Il est vrai qu'un grand nombre d'enseignants constate la précarisation de leur métier dans une école dont il faut changer la structure. Un tel sentiment, je vous l'accorde, n'est pas sans nourrir une certaine forme d'anxiété. Les instruments de formation continue et les référentiels des métiers, ont cependant évolué, comme jamais, depuis ces deux dernières années. La crise des vocations - même s'il faut demeurer prudent en la matière - semble s'être enrayée, comme en témoigne l'augmentation du nombre de candidats aux concours, de plus de vingt mille entre 2013 et 2014, y compris dans les disciplines considérées comme sensibles. L'attractivité de la carrière nous préoccupe toujours, mais la restauration de la formation dans les ÉSPÉ nous semble de nature à l'améliorer.
S'agissant de la notation, vous faisiez référence aux travaux du Professeur Antibi qui visent à faciliter la réussite des élèves en préconisant une nouvelle forme de notation. Il est certain que ses recherches seront prises en considération par le jury de la conférence nationale qui sera présidé par le Professeur Étienne Klein, dont la double culture philosophique et scientifique en fait la personne idoine pour assumer de telles fonctions. La composition de ce jury fera également l'objet d'un appel à candidatures et rassemblera trente personnes issues du monde de l'éducation et d'autres secteurs d'activités. Ce comité devrait remettre ses conclusions d'ici au 30 décembre prochain.

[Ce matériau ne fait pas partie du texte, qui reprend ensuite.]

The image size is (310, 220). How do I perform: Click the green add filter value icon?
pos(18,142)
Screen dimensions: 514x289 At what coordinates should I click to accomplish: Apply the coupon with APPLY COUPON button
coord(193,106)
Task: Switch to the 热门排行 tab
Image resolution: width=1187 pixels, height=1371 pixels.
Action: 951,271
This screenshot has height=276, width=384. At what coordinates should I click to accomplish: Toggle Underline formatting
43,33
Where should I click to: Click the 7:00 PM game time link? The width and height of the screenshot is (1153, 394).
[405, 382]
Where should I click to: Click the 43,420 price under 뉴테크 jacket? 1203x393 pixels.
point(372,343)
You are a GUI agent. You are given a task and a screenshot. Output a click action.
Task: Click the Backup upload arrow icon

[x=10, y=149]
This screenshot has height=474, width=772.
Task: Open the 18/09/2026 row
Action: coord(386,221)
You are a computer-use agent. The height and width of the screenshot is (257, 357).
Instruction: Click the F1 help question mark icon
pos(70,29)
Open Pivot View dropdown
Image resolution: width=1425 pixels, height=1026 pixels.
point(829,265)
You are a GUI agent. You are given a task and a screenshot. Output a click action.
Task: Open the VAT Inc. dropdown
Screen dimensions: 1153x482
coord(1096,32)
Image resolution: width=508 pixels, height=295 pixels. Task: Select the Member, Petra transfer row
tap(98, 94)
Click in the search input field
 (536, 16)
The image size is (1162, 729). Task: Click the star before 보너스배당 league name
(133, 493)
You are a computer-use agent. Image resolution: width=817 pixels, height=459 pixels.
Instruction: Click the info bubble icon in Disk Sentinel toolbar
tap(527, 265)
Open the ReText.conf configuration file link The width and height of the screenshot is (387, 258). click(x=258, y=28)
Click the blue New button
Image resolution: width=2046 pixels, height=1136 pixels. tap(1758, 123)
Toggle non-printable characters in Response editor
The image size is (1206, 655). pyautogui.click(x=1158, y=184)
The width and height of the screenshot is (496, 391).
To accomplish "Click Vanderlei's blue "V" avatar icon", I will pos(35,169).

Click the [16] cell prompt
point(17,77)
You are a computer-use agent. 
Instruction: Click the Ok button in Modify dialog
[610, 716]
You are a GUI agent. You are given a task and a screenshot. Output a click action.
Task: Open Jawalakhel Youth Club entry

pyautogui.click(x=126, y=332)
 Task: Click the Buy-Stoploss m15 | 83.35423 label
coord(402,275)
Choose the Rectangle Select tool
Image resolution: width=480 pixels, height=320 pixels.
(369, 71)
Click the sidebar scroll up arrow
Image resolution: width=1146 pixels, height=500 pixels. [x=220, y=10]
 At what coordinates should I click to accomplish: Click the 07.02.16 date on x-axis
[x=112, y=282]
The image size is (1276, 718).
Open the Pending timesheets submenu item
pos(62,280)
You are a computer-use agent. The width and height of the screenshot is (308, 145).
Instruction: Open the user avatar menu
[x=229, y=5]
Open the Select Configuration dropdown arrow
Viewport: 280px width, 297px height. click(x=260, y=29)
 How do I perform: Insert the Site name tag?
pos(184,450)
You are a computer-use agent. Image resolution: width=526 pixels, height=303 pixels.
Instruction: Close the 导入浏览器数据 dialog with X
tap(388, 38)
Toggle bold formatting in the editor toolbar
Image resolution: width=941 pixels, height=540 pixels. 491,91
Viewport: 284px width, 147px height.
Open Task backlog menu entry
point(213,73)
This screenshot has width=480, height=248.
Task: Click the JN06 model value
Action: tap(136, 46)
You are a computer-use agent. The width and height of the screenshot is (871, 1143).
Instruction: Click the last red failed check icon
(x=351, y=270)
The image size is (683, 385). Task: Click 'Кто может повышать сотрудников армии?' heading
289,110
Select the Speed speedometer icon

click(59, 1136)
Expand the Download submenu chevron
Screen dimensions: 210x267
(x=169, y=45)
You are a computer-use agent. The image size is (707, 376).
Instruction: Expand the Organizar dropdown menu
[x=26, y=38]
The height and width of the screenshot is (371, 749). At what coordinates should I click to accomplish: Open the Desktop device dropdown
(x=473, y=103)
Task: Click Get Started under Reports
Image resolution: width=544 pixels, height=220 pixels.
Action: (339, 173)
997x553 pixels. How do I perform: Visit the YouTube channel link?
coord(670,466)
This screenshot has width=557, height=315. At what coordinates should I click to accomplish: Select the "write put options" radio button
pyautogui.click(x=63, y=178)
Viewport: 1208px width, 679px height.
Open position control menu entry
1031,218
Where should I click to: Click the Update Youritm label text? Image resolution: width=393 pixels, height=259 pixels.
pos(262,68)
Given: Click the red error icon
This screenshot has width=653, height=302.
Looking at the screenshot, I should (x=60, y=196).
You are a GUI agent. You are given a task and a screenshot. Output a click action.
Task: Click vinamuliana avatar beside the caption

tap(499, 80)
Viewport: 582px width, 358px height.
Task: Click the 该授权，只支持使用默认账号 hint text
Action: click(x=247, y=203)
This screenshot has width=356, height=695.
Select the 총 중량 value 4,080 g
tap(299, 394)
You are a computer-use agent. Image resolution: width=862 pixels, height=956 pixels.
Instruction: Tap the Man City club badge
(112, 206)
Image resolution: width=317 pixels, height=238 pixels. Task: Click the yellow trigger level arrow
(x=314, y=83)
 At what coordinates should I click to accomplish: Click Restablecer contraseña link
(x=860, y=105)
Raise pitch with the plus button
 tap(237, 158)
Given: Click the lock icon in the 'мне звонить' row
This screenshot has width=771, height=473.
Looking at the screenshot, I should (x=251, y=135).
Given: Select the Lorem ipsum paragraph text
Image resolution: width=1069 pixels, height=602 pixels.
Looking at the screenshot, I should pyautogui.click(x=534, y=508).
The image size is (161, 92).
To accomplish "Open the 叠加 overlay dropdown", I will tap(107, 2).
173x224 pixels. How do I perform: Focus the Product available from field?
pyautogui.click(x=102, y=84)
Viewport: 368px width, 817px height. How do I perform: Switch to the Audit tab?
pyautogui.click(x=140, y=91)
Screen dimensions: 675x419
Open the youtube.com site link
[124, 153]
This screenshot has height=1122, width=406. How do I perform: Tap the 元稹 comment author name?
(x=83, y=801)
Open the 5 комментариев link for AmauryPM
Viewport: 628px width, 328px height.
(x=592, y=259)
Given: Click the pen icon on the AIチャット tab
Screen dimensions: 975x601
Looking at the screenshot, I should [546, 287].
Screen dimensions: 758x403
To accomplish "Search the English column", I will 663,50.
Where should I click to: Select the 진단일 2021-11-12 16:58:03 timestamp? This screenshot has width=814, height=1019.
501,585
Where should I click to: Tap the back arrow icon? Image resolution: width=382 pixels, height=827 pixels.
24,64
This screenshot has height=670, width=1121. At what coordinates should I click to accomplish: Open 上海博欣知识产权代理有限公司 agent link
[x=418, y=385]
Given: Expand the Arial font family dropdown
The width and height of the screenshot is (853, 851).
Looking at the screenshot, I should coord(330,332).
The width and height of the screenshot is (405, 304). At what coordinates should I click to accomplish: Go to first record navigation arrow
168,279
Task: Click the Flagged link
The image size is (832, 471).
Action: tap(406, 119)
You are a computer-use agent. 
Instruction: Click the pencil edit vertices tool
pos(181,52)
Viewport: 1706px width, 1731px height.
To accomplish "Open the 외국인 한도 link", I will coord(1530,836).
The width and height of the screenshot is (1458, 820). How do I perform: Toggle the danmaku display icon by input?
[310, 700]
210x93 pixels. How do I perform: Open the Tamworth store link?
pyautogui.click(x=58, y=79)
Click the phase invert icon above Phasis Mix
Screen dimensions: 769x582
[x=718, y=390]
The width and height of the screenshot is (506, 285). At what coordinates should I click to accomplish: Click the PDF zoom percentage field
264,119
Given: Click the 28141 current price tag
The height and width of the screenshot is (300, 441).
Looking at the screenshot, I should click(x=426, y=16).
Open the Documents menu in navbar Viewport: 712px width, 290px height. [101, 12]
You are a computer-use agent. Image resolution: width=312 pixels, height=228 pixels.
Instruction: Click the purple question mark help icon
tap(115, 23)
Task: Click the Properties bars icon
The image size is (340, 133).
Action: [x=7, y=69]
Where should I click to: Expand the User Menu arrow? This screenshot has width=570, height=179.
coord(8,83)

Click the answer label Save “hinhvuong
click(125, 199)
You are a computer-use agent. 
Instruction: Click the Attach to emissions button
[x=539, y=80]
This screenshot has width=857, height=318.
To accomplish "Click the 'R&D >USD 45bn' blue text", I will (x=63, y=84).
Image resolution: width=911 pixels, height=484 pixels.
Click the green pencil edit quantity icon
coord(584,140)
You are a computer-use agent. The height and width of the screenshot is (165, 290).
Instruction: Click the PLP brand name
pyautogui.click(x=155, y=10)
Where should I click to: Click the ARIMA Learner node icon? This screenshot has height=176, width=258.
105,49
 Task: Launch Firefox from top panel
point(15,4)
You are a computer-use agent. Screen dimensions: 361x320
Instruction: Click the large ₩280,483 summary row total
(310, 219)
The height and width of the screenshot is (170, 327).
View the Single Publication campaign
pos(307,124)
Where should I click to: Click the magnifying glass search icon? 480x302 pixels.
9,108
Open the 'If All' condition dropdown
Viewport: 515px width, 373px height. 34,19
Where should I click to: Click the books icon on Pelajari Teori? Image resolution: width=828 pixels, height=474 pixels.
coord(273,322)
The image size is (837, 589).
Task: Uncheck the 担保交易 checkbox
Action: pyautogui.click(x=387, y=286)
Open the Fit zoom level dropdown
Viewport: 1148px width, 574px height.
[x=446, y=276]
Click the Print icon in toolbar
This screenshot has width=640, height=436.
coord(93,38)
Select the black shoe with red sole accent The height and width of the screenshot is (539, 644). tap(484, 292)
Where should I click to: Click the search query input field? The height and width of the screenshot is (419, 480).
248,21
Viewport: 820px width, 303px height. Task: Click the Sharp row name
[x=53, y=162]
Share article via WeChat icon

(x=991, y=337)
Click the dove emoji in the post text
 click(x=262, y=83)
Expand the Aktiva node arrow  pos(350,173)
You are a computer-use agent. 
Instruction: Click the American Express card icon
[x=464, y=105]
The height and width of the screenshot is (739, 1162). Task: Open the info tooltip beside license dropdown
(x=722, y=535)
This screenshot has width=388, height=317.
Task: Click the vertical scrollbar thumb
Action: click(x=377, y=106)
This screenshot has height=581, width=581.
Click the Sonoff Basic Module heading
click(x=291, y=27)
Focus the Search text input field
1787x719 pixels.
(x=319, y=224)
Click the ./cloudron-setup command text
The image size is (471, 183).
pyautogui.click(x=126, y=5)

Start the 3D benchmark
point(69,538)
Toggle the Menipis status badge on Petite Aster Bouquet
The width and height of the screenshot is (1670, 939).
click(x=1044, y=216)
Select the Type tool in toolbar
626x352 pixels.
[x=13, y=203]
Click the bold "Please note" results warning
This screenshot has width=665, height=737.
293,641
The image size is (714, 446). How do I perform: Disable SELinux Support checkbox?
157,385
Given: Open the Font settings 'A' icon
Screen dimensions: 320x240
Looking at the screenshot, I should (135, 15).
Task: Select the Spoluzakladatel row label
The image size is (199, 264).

Cette réforme ne peut aboutir que si elle repose sur un consensus. Nous sommes responsables du changement d'une situation qui nous arrange par ailleurs, car nous faisons partie de ceux qui connaissent les codes de la réussite et les clefs de l'école, que nous pouvons transmettre à nos enfants. Ce n'est pas un mince défi que de convaincre les élites de modifier, elles-mêmes, le système dont elles sont issues. C'est pourquoi il nous faut nous concentrer sur les freins qui préviennent, ou retardent, cette évolution.
S'agissant du Conseil supérieur des programmes, dont je salue deux représentants dans cette salle, la démission de son président n'est nullement la conséquence de l'installation de la conférence nationale sur l'évaluation des élèves, qui a pour vocation de trouver de nouvelles perspectives sur cette question. La définition du socle commun devra, avant tout, être conduite par son successeur. Il est vrai que ma démarche profite de ma méconnaissance de certaines chasses gardées au sein du ministère ; j'ignore d'autant plus facilement les totems susceptibles de freiner le déroulement de la réforme. Mais si ma démarche ne suscite pas le consensus nécessaire, je prendrai mes responsabilités.
La coopération et la coordination des actions avec le ministère des affaires étrangères, dont l'AEFE assure la gestion du réseau, fort de 488 établissements qui rassemblent quelque 319 000 élèves, sont le gage de la promotion du français et du rayonnement culturel de notre pays en dehors de ses frontières. Nous devons cependant être particulièrement vigilants lorsque ces établissements, qui assurent la formation des enfants d'expatriés et des élites étrangères qui sont appelés à devenir les décideurs de demain, sont situés dans certains territoires en proie à l'instabilité politique.
S'agissant de la carte scolaire, une première expérimentation s'est déroulée dans le département du Cantal, en relation avec le rectorat, l'inspection académique, et les élus pour permettre de jeter les bases d'une méthode qui ne heurte pas les territoires. Car la fermeture d'une classe, voire d'une école, peut apparaître aux élus comme l'acte de décès de territoires déjà en proie à la désertification. Ceci implique un travail collectif de coopération sur trois ans au moins.
La réforme des rythmes constitue un plus et donne des opportunités nouvelles pour l'éducation artistique qui, à mes yeux, doit cependant conserver toute sa place dans le socle des programmes.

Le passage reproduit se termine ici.